Greg, if you feel you need to show this letter to any of the leaders, I would not be offended for you to do so. I realize that any good shepherd has to take precautions in protecting his flock. But let me offer you one word of assurance as to my intentions:
.... Often, when you find someone who is ‘coming up with bright new ideas' in doctrine, they are nothing but a non-conformist. Their doctrines are different simply for the sake of being different, because they feel it distinguishes them -- which is actually pretty bad (I Cor 11:19). Heresies start that way! But my goals are nobler than that.
.... In all of my doctrines, I am looking for the clearest testimony of Jesus that I can find. According to Ephesians 4:13-14 this is the key to doctrinal accord, and among my friends these doctrines have usually been pretty well received (for Christ's sake, not just for mine).
.... Christ-centered teachings are a little like Christ Himself, in that they are always a little different from the standard beliefs of the day. But like Jesus again, those differences are spirit, and they are life. If my doctrines are different from standard, traditional doctrines, then those differences are well-considered, and may always be traced to some clearer perspective of Christ that I can see. If I am thus minded, and somehow commit an error anyway, God will reveal even this to me (Phil 3:10,15).
.... Oh well, this letter is already much longer than I'd intended, and I have other work to do! See you later. Take care.

○ ○ ○ ○ ○ ○ ○

> [SHORT PROBLEM 1]
Print the passage of the letter starting with "Greg, if you" and going on through "nobler than that.".
> [SHORT PROBLEM 2]
In one to three sentences, explain why the writer of the letter would not be offended if Greg showed it to any of the leaders.
The lines play no part in this.

> [DATA EXTRACT]
○ ○ ○ ○ ○ ○ ○

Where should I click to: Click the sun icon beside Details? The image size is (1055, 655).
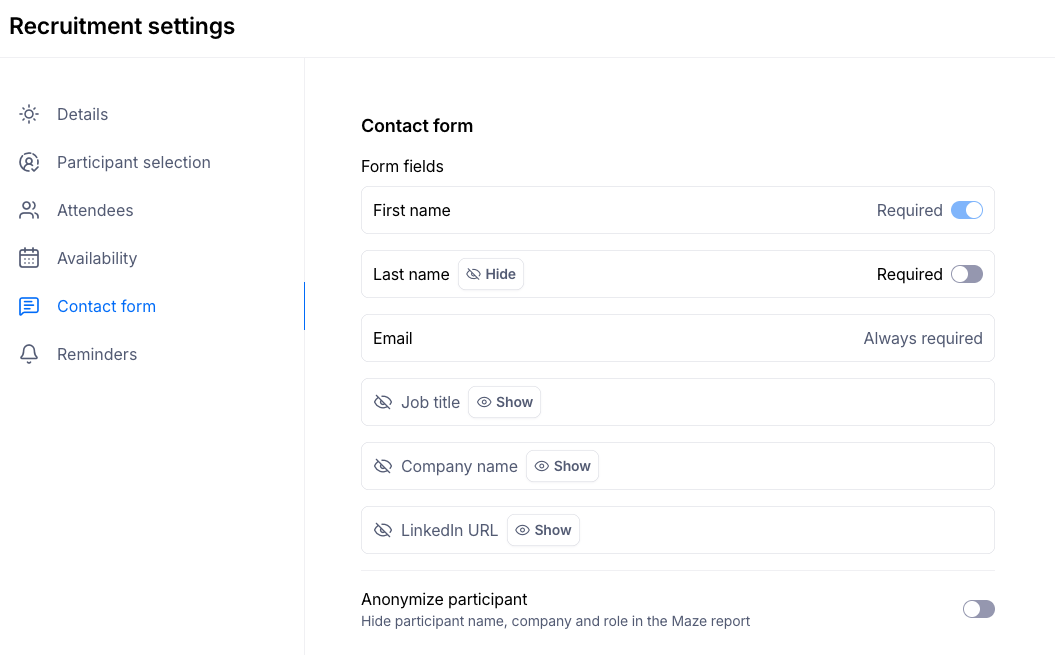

○ ○ ○ ○ ○ ○ ○

> [WRITTEN SOLUTION 1]
Greg, if you feel you need to show this letter to any of the leaders, I would not be offended for you to do so. I realize that any good shepherd has to take precautions in protecting his flock. But let me offer you one word of assurance as to my intentions:
.... Often, when you find someone who is ‘coming up with bright new ideas' in doctrine, they are nothing but a non-conformist. Their doctrines are different simply for the sake of being different, because they feel it distinguishes them -- which is actually pretty bad (I Cor 11:19). Heresies start that way! But my goals are nobler than that.

> [WRITTEN SOLUTION 2]
The writer recognizes that any good shepherd has to take precautions in protecting his flock.